Records supplied:
———

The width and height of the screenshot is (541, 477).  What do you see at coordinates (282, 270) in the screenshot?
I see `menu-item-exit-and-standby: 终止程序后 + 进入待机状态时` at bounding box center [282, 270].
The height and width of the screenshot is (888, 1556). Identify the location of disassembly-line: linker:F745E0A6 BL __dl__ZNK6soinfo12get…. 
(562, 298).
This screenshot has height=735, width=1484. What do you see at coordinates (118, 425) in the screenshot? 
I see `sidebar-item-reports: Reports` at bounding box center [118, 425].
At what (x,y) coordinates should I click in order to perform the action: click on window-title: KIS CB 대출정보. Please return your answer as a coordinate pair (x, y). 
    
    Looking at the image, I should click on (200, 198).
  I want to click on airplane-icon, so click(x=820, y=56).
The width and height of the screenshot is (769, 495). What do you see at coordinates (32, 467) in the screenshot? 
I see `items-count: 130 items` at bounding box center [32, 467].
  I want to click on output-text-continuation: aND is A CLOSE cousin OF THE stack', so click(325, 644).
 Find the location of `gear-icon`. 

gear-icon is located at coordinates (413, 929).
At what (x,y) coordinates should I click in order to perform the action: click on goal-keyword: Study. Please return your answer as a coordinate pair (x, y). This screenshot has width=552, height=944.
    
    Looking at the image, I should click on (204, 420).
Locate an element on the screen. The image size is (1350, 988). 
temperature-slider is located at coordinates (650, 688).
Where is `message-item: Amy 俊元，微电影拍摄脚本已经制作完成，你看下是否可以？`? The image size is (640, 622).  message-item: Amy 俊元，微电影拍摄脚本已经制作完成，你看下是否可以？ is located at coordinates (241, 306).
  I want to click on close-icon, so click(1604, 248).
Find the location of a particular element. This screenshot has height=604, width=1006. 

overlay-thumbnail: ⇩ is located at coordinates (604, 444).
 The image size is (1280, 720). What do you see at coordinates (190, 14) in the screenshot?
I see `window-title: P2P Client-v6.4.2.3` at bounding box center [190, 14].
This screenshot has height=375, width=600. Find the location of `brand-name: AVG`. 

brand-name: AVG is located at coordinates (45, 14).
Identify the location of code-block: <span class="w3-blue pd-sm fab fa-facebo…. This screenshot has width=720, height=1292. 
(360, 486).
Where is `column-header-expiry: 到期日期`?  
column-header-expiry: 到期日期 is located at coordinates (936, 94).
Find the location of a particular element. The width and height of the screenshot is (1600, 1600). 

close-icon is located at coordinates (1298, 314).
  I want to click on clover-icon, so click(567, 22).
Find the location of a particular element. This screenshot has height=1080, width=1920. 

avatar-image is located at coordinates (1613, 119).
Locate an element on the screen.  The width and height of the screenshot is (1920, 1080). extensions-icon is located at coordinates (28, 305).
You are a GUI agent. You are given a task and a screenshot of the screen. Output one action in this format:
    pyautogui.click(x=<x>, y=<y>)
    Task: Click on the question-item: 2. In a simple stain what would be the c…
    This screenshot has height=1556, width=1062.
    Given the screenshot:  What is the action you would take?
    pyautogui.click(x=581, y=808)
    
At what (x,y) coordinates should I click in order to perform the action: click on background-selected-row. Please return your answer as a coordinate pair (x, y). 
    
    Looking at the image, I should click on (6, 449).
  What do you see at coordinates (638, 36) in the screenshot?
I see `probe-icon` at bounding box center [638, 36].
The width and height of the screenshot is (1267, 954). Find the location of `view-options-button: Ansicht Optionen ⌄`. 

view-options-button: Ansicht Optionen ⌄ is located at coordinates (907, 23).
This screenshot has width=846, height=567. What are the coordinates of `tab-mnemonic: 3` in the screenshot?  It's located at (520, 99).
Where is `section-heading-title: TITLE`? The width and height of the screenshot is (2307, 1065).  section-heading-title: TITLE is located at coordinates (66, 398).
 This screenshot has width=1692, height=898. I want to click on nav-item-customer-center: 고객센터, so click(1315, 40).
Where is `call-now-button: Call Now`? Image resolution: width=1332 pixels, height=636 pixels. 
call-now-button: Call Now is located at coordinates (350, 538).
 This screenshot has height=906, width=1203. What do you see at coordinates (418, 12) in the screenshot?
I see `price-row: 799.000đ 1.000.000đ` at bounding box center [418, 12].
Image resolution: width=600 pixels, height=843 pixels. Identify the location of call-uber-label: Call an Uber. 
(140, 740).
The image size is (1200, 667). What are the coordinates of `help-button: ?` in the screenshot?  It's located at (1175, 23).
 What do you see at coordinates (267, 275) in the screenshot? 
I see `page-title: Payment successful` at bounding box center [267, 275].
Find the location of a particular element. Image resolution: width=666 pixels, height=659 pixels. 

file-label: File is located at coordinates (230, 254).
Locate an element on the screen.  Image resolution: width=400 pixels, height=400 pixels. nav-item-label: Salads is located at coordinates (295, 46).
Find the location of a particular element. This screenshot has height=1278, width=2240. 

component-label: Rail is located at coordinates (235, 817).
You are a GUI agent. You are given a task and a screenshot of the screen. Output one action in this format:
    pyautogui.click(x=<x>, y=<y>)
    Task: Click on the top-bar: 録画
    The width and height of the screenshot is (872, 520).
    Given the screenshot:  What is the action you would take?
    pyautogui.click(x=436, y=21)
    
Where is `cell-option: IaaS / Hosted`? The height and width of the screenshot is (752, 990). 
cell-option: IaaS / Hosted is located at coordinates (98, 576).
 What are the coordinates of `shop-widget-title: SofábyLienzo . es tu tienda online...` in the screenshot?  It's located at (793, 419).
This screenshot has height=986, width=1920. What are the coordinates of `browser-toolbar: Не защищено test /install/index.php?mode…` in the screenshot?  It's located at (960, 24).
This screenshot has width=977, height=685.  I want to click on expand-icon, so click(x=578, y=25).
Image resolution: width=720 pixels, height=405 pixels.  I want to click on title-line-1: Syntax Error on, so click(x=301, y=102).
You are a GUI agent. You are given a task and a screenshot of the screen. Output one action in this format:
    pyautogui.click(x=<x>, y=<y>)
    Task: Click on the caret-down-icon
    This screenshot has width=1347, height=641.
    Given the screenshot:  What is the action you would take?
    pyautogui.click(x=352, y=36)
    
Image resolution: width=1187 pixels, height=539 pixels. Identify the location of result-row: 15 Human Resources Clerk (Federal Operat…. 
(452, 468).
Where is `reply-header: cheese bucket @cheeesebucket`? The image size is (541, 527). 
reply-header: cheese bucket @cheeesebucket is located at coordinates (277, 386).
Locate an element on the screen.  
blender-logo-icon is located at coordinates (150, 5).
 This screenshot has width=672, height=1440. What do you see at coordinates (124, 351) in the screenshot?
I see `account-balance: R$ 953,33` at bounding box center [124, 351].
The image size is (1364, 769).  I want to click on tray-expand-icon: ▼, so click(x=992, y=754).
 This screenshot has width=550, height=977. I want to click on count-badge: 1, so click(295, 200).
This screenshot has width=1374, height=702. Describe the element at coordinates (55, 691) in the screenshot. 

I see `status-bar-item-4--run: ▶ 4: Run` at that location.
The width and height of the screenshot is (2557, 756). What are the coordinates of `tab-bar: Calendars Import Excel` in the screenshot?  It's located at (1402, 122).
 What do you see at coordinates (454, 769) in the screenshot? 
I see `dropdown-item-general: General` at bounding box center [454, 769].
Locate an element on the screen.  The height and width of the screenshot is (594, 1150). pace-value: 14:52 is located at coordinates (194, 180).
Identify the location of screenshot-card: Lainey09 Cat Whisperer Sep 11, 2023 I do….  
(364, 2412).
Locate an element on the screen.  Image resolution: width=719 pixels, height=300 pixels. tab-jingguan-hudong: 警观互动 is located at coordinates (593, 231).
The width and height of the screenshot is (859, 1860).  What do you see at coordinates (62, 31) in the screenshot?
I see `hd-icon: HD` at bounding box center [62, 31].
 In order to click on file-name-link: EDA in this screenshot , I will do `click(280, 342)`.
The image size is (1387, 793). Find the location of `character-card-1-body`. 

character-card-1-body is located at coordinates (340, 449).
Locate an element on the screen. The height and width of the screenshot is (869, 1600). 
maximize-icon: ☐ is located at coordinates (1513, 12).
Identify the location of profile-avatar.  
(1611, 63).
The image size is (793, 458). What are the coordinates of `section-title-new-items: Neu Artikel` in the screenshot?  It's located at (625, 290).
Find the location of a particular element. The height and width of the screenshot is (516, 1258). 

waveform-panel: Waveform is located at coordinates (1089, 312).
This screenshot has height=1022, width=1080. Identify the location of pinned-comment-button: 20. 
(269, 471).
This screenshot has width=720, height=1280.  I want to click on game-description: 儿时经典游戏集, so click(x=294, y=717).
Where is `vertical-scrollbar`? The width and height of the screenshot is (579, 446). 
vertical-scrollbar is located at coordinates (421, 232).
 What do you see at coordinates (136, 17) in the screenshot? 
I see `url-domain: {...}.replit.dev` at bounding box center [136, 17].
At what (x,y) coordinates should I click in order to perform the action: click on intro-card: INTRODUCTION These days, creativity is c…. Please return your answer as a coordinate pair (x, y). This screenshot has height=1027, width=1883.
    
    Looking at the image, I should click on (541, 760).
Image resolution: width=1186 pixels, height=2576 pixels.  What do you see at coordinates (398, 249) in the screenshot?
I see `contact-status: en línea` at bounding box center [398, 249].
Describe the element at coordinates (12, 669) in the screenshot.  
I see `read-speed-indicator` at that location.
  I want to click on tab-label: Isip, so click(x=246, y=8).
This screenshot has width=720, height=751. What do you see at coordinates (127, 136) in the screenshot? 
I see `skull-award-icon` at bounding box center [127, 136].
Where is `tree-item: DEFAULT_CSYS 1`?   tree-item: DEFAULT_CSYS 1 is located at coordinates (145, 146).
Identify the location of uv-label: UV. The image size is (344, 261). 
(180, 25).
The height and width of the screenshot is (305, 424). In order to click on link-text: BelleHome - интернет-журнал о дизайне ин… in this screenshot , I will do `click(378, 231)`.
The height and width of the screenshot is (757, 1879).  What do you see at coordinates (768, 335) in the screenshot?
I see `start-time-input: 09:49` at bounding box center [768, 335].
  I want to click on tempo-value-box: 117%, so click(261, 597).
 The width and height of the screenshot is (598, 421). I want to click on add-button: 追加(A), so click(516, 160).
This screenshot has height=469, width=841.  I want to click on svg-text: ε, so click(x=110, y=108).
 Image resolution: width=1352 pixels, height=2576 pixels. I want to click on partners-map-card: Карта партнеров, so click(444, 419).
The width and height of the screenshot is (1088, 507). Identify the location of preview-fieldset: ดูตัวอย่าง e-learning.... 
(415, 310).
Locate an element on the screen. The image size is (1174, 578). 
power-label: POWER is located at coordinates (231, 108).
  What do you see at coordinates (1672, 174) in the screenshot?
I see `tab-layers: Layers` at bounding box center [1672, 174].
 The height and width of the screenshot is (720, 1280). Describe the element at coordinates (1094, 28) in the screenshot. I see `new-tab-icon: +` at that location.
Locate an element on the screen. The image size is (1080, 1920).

———

Work required:
Reproduce verbatim every one of the lines above, from the line containing "has height=1080, width=1920." down to the line containing "(140, 740).", both of those lines included.

Exercise output:
Find the location of a particular element. This screenshot has height=1080, width=1920. 

avatar-image is located at coordinates (1613, 119).
Locate an element on the screen.  The width and height of the screenshot is (1920, 1080). extensions-icon is located at coordinates (28, 305).
You are a GUI agent. You are given a task and a screenshot of the screen. Output one action in this format:
    pyautogui.click(x=<x>, y=<y>)
    Task: Click on the question-item: 2. In a simple stain what would be the c…
    This screenshot has height=1556, width=1062.
    Given the screenshot:  What is the action you would take?
    pyautogui.click(x=581, y=808)
    
At what (x,y) coordinates should I click in order to perform the action: click on background-selected-row. Please return your answer as a coordinate pair (x, y). 
    
    Looking at the image, I should click on (6, 449).
  What do you see at coordinates (638, 36) in the screenshot?
I see `probe-icon` at bounding box center [638, 36].
The width and height of the screenshot is (1267, 954). Find the location of `view-options-button: Ansicht Optionen ⌄`. 

view-options-button: Ansicht Optionen ⌄ is located at coordinates (907, 23).
This screenshot has width=846, height=567. What are the coordinates of `tab-mnemonic: 3` in the screenshot?  It's located at (520, 99).
Where is `section-heading-title: TITLE`? The width and height of the screenshot is (2307, 1065).  section-heading-title: TITLE is located at coordinates (66, 398).
 This screenshot has width=1692, height=898. I want to click on nav-item-customer-center: 고객센터, so click(1315, 40).
Where is `call-now-button: Call Now`? Image resolution: width=1332 pixels, height=636 pixels. 
call-now-button: Call Now is located at coordinates (350, 538).
 This screenshot has height=906, width=1203. What do you see at coordinates (418, 12) in the screenshot?
I see `price-row: 799.000đ 1.000.000đ` at bounding box center [418, 12].
Image resolution: width=600 pixels, height=843 pixels. Identify the location of call-uber-label: Call an Uber. 
(140, 740).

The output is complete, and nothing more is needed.